Assassine(s)‘in en güzel tarafıysa tıpkı bir suikastçi gibi incelikli, hatta neredeyse zarif ama bir o kadar da keskin bir biçimde avını indirmesi. Vahşi ve kontrolsüz bir cani gibi ortalığı kan gölüne çevirmek yerine doğru anlarda doğru noktalara doğru hamlelerle, sakin ve kendinden emin bir biçimde vuruyor Celeste. Her duruma uygun hareket edebilen bir suikastçi gibi birden fazla yöntemle sert ve mutsuz olmayı başarıyor; black metal, sludge, noise, ambient, post-hardcore/metal gibi türlerden aldığı fikirleri ancak tekrarlı dinlemeler sonucu çözümlenebilecek detaycı bir biçimde birleştirerek büyük bir ses duvarına dönüştürüyor. Yukarıda bahsettiğim De tex yeux bleus perlés ve kapanıştaki Le Coeur Noir Charbon gibi ritmin ön plana çıktığı şarkılarda ülkedaşı GOJIRA‘dan geldiği bariz ilham, müziğe dahil olmayı bir nebze kolaylaştırsa da Assasine(s)‘in dinleyiciye yardım eden, elinden tutan bir albüm olmadığını söylemek gerek.
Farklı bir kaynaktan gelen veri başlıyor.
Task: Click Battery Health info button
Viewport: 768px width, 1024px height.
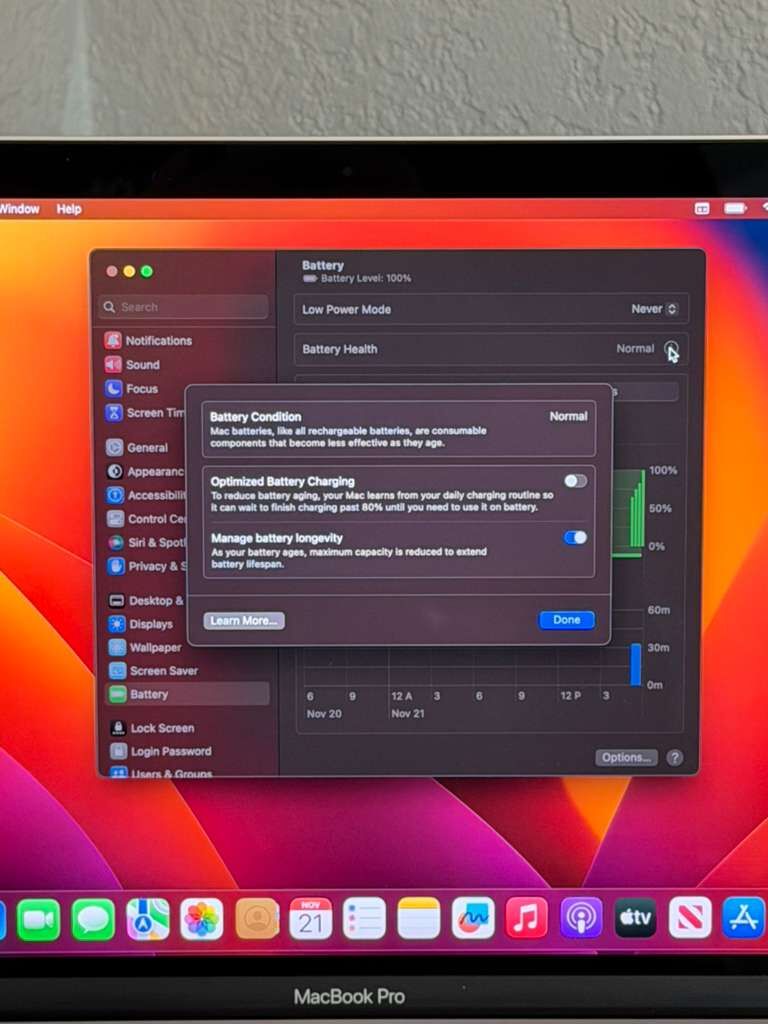Action: (671, 349)
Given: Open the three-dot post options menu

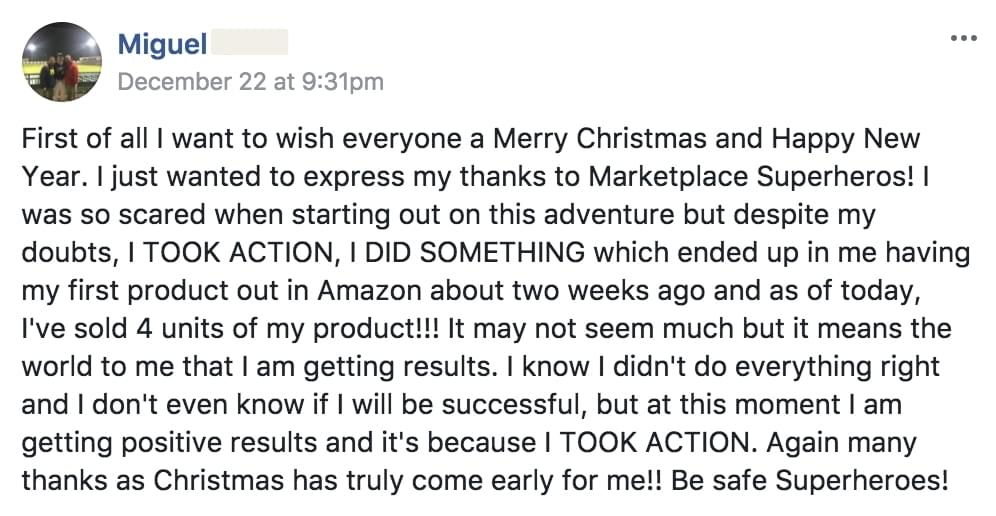Looking at the screenshot, I should 963,39.
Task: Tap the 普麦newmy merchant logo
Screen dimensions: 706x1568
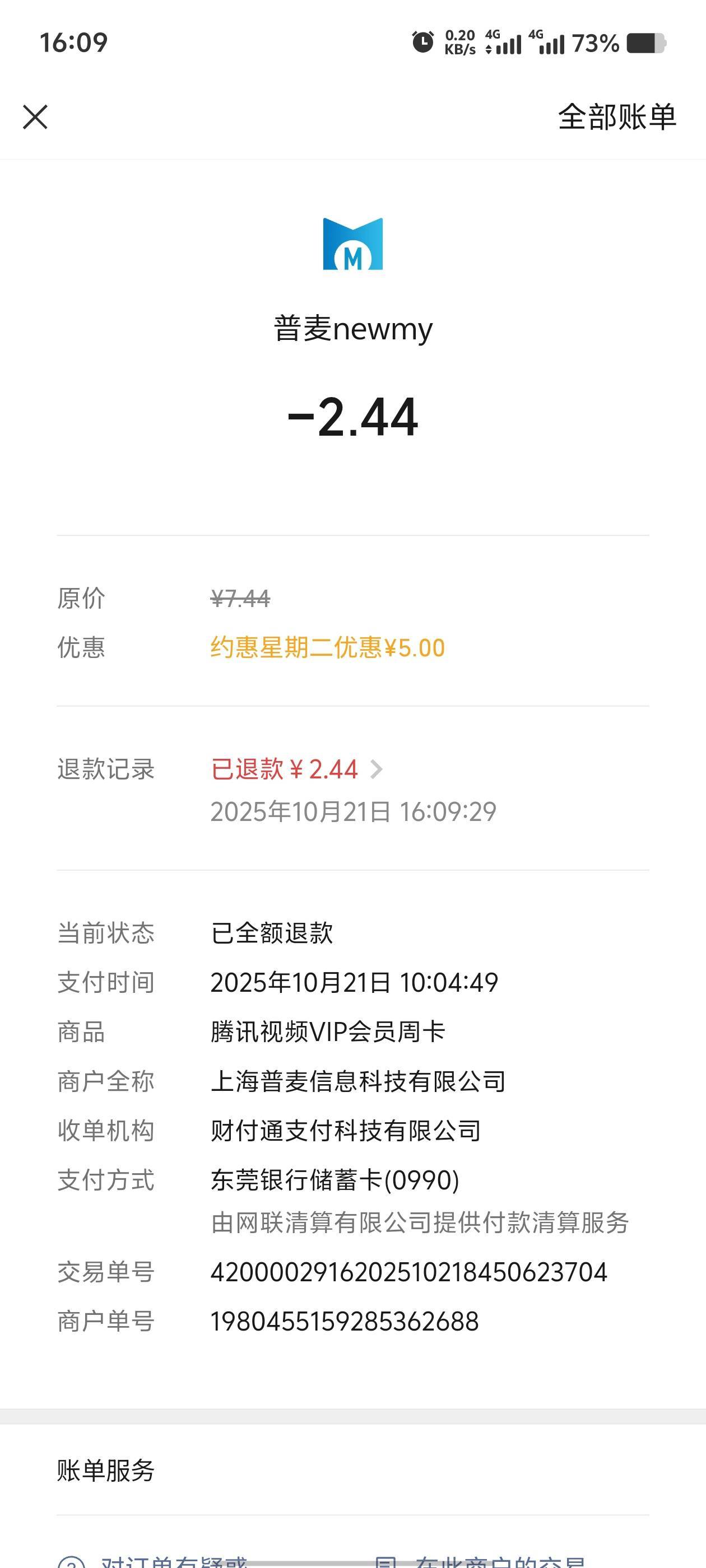Action: click(352, 244)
Baştan sona Fransızca sözler haricinde ses duvarı halindeki prodüksiyon ve türleri birbirine katan bestecilik, kimileri için dikkat dağıtıcı ve yorucu olacaktır eminim.
Bu noktada en çok yardımcı olması beklenen vokal, insanı en yüzüstü bırakan oluyor ve Celeste’in bir basamak daha yukarı çıkamamasının temel nedeni de bu bence. Grubun böyle bir motivasyonu yok gibi görünüyor ama belki araya serpiştirecek temiz veya baskın karakterinin dışındaki farklı vokal kısımlarıyla hem anlatı olarak daha zengin bir yapı kurulabilir hem de dinleyicide oluşması muhtemel hep aynı şarkıyı dinliyormuş hissinin önüne geçilebilirmiş. Dediğim gibi Assasine(s) dinleyici dostu bir albüm değil ve belli ki Celeste’in derdi de rahat tüketilecek albümler yazmak değil ama en azından Elle se répète froidement gibi melankoli dozunun artıp temponun azaldığı parçalarda vokal farklılaşabilse çok daha etkileyici bir şeye dönüşebilirmiş Assasine(s). Son parçadaki konuk kadın vokalin bile ne kadar fark yarattığını gördüğünüzde bana hak vereceğinize inanıyorum.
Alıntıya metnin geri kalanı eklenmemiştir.